In order to evaluate the role of secretagogue-induced changes of cytosolic free calcium concentration ([Ca2+]i) in pepsinogen release, the effects of cholecystokinin-octapeptide (CCK-8) on pepsinogen release and on [Ca2+]i in gastric chief cells isolated from guinea pig stomach were investigated. [Ca2+]i was measured with fura-2, Ca(2+)-sensitive fluorescent probe, using dual-wavelength excitation fluorospectrophotometer.

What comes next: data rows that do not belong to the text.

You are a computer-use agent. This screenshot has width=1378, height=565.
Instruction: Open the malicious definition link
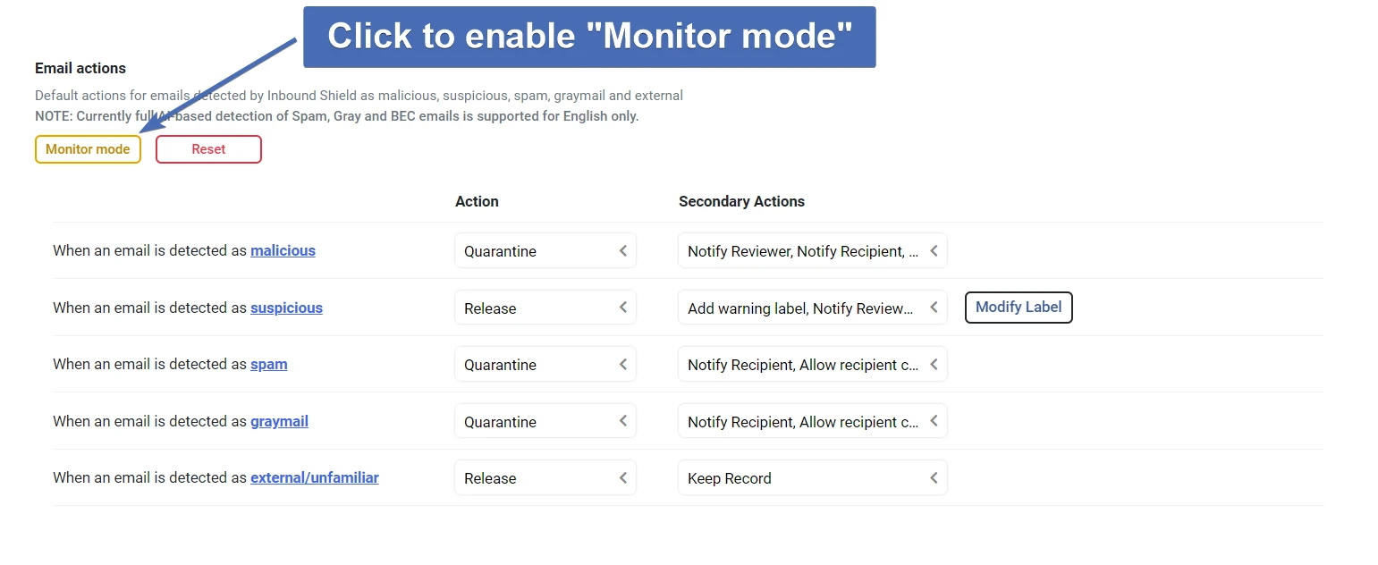(283, 251)
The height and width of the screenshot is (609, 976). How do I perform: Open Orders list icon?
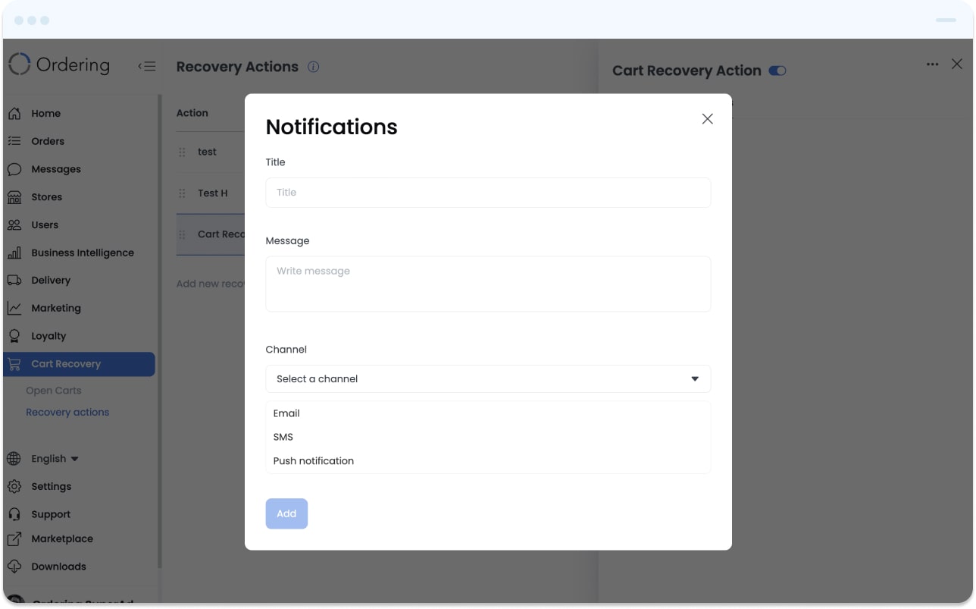(14, 141)
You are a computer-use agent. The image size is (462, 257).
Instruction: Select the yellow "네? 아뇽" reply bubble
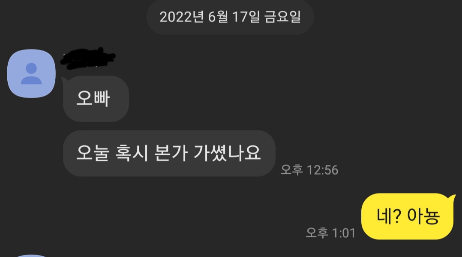[x=407, y=216]
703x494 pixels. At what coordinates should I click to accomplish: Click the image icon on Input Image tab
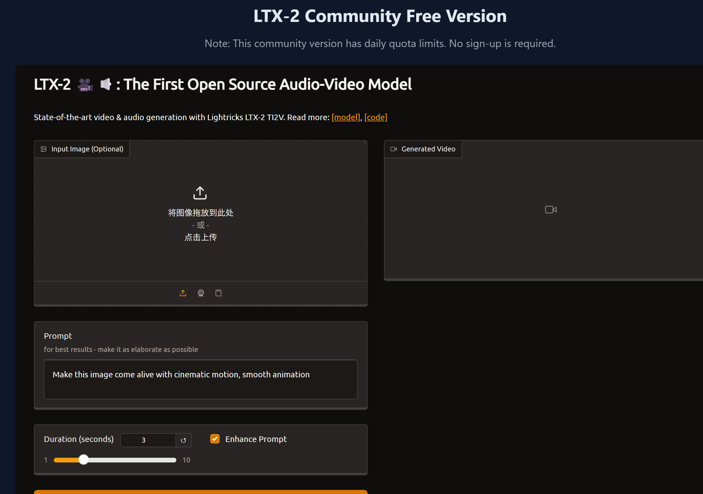pos(43,149)
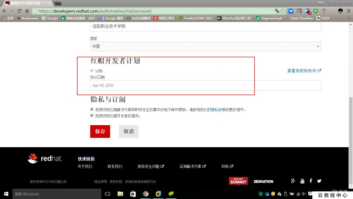Click the Red Hat logo in footer
Image resolution: width=353 pixels, height=199 pixels.
45,159
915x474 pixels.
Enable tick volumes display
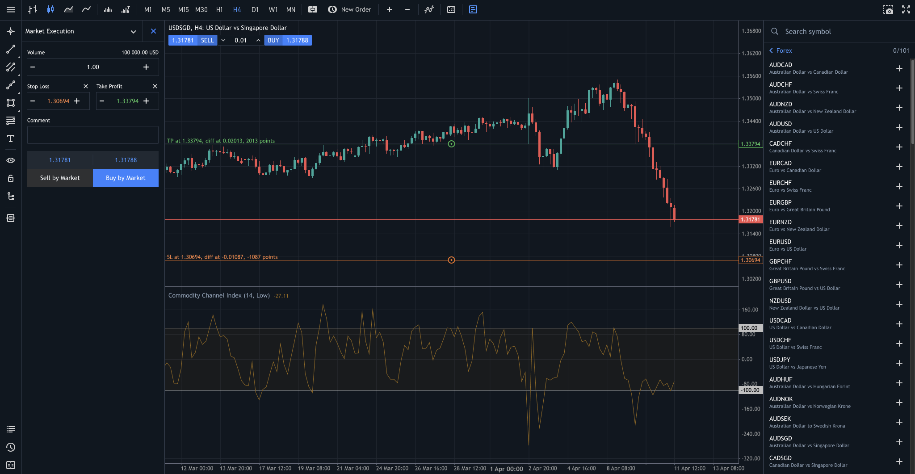pos(126,9)
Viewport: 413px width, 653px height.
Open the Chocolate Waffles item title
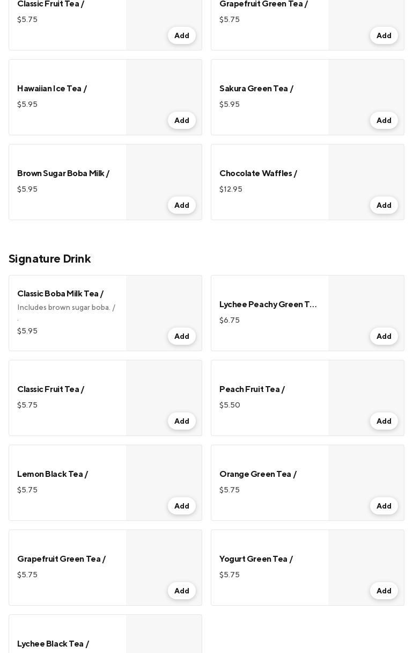pos(258,173)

In the presence of extracellular Ca2+, CCK-8 induced a rapid and transient increase in [Ca2+]i followed by a sustained plateau of [Ca2+]i increase which remained 20-50 nM above basal level until antagonist was added. Both in the absence of external Ca2+ and in the presence of inorganic Ca2+ channel blocker Ni2+(2 nM), plateau phase but not initial transient peak of [Ca2+]i was diminished. On the other hand, nicardipine, an organic Ca2+ channel blocker, did not affect the [Ca2+]i transient induced by CCK-8. Time course of CCK-8-stimulated pepsinogen release was biphasic; the initial phase of pepsinogen release was unaffected by Ca2+ removal from the medium but was inhibited by Ca2+ chelation with an intracellular Ca2+ chelator BAPTA/AM, while the late phase of pepsinogen release was dependent on extracellular Ca2+. Artificially introduced Ca2+ into the chief cells with ionomycin elicited the increase in [Ca2+]i and pepsinogen release. However, ionomycin-induced release of pepsinogen was transient and several times smaller than that induced by CCK-8. Ni(2+)-sensitive Ca2+ influx across the plasma membrane was also necessary for reloading of agonist-sensitive Ca2+ pool. These results suggest that the initial, transient increase in [Ca2+]i from the intracellular Ca2+ store mediates the initial pepsinogen release, while the sustained increase in [Ca2+]i which is dependent on Ca2+ influx is responsible for the late phase of pepsinogen release. Factors other than the changes in [Ca2+]i may also be required in producing optimal pepsinogen release.